Empurrei meu telefone contra os olhos de N, mostrando-lhe o pôster. Eu não estava louco, não estava inventando merda, viu? Olhe para este pôster aqui, isso não é uma história complicada, a evidência está bem na sua frente! A essa altura, eu estava gritando como um maníaco e admito que talvez tenha bebido demais, o que talvez tenha contribuído para essa espiral mental. Os olhos de N não mudaram, ele ainda estava olhando para mim com aqueles olhos de “você é louco”. Ele ficou quieto por um tempo esperando que eu calasse a boca. Quando o fiz, ele simplesmente me perguntou por que eu estava mostrando a ele o aplicativo de calculadora. Olhei de volta para o meu telefone e ele estava certo.
Não me lembro muito do que aconteceu depois disso, tudo aconteceu muito rápido. Lembro-me de sair furioso da delegacia e quando me dei conta, estava diante do túmulo 201 com uma pá na mão. O tempo havia piorado e estava caindo sobre mim agora. Olhei para mim mesmo e vi que, em meu estado de atordoamento, eu tinha, de alguma forma, voltado para casa para pegar minha jaqueta. Olhei em volta e vi que devia estar anoitecendo, estava escuro, mas ainda havia alguma luz do dia. Naquele momento, eu voltaria aos meus sentidos e poderia ter parado tudo. Eu poderia ter voltado para casa e descartado tudo como uma espécie de episódio maníaco causado pelo álcool. Em vez disso, perguntei a mim mesmo: “Esta é a profanação de uma sepultura. Você está realmente fazendo isso? A próxima coisa que percebi foi que estava cavando e já estava afundado até os joelhos na cova.
Persisti apesar da chuva que escorria pelo meu rosto, não sabia dizer o que era meu suor e o que era chuva, era tudo um borrão. Fiz um trabalho rápido de escavação e a lama molhada causada por toda a chuva certamente ajudou. Antes que eu percebesse, a pá atingiu algo sólido e eu sabia que havia alcançado o caixão. Cavei mais um pouco e tirei toda a sujeira do caixão e lá estava ele me encarando. Abri a tampa, mas só fui recebido por um caixão vazio. Ela não existia.
Já se passaram alguns dias desde então, não sei, perdi a conta. Estou digitando tudo isso no meu laptop porque recebi muitas ligações no meu telefone, mas elas pararam.

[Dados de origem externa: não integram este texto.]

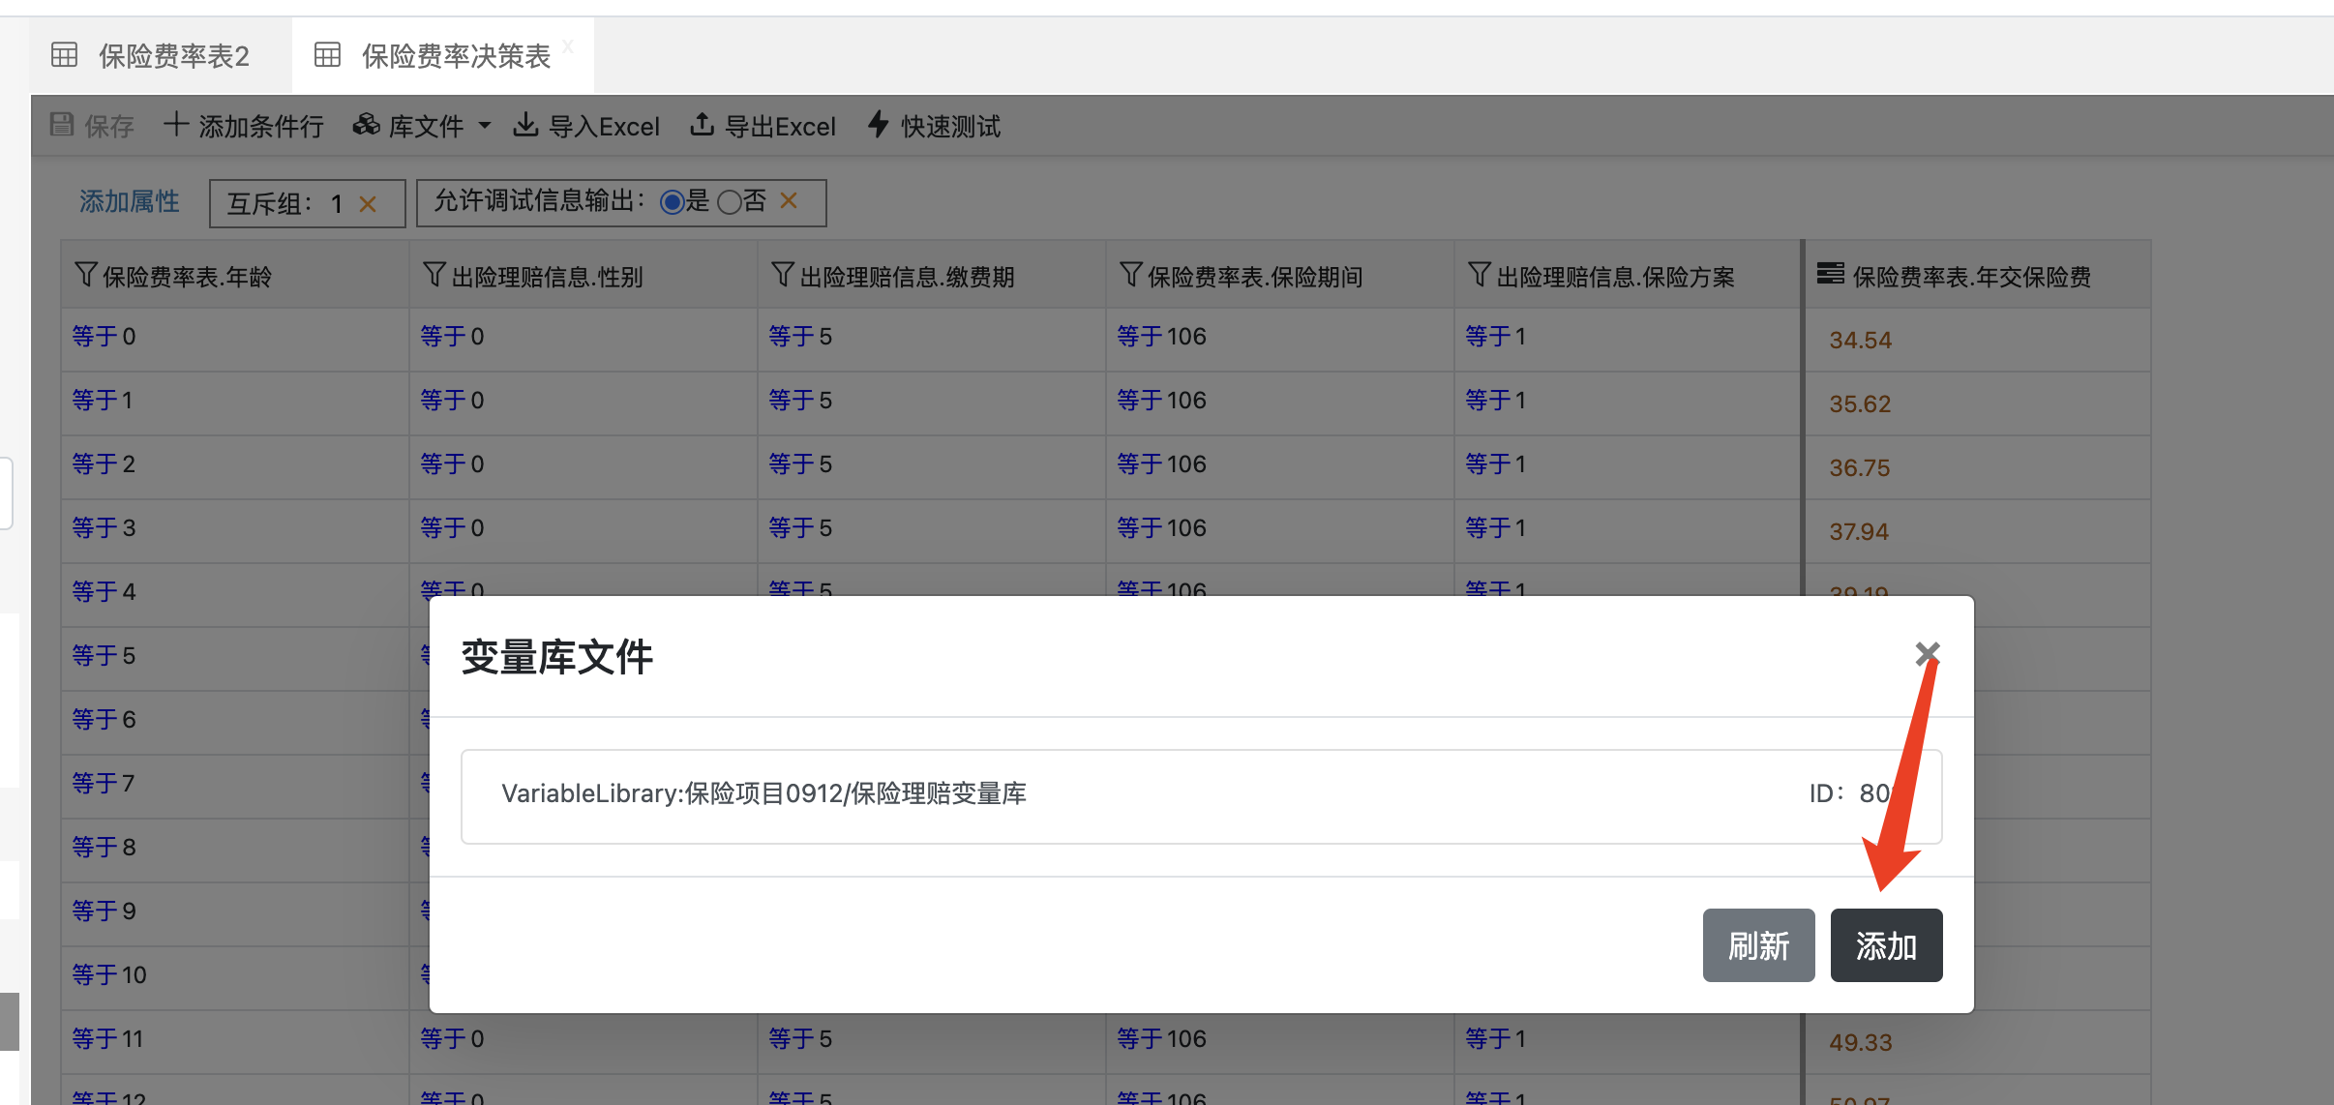
Task: Click action icon on 年交保险费 column header
Action: tap(1830, 275)
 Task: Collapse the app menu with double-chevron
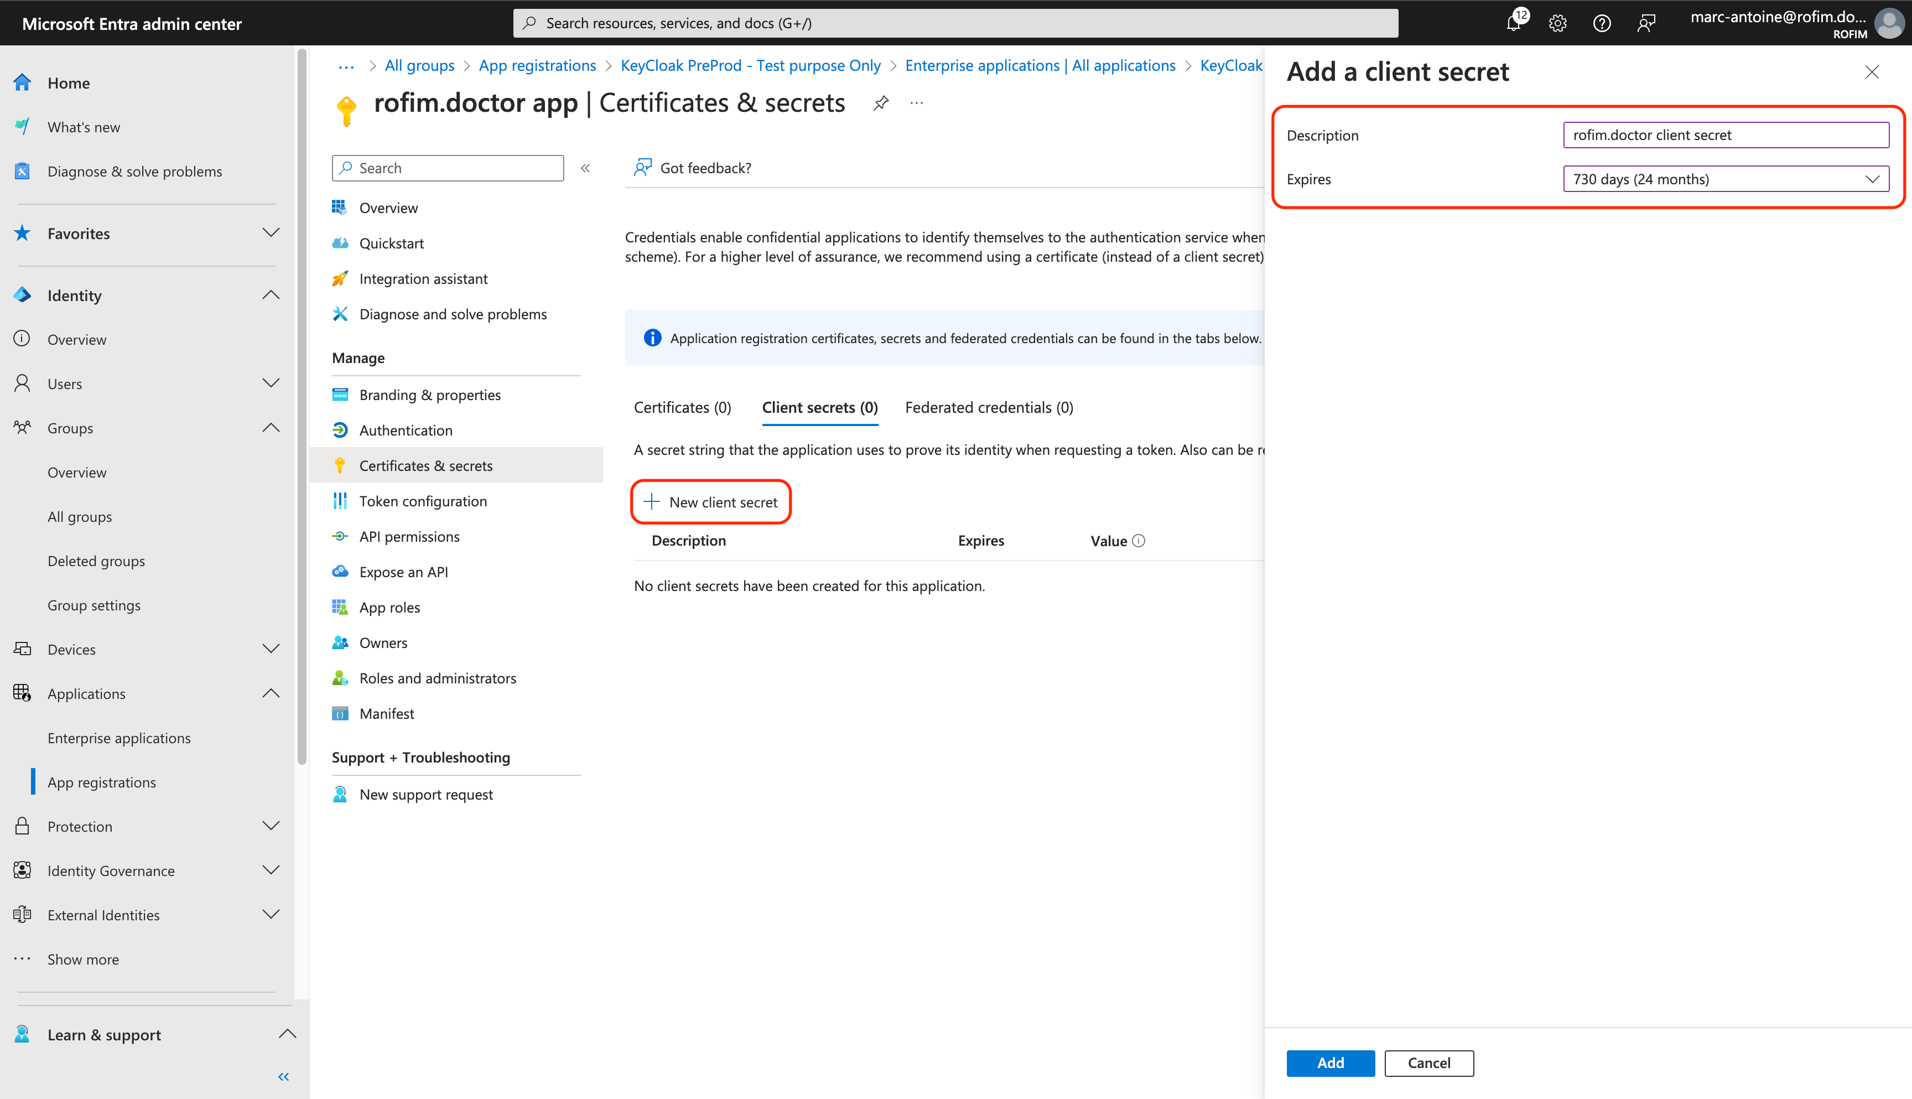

Acho que meu telefone morreu. Ontem, ou talvez um dia antes, não sei, bateram na minha porta e eu não abri. Eu sei que não tive alucinações com ela, sei que ela existiu e sei que trabalhei secretamente no caso dela durante um ano, toda aquela merda aconteceu. Eu não sei o que fazer. Eu tenho tantas perguntas. Não tenho histórico de alucinações ou qualquer outra doença mental, sei que não a inventei mas então como você explica tudo isso.
Mesmo que, só por um momento, mesmo que tenhamos a ideia de que ela não existiu. Que ela nunca existiu e todas as minhas lembranças dela são uma alucinação causada por alguma doença mental latente, ainda há a questão do caixão. O que um caixão vazio estava fazendo no túmulo 201. E eu sei que vi o caixão. Eu sei disso, ok? Eu não estava bêbado, já havia saído do meu estupor de embriaguez quando minha pá atingiu o caixão. Eu não sei o que fazer. Estou com medo.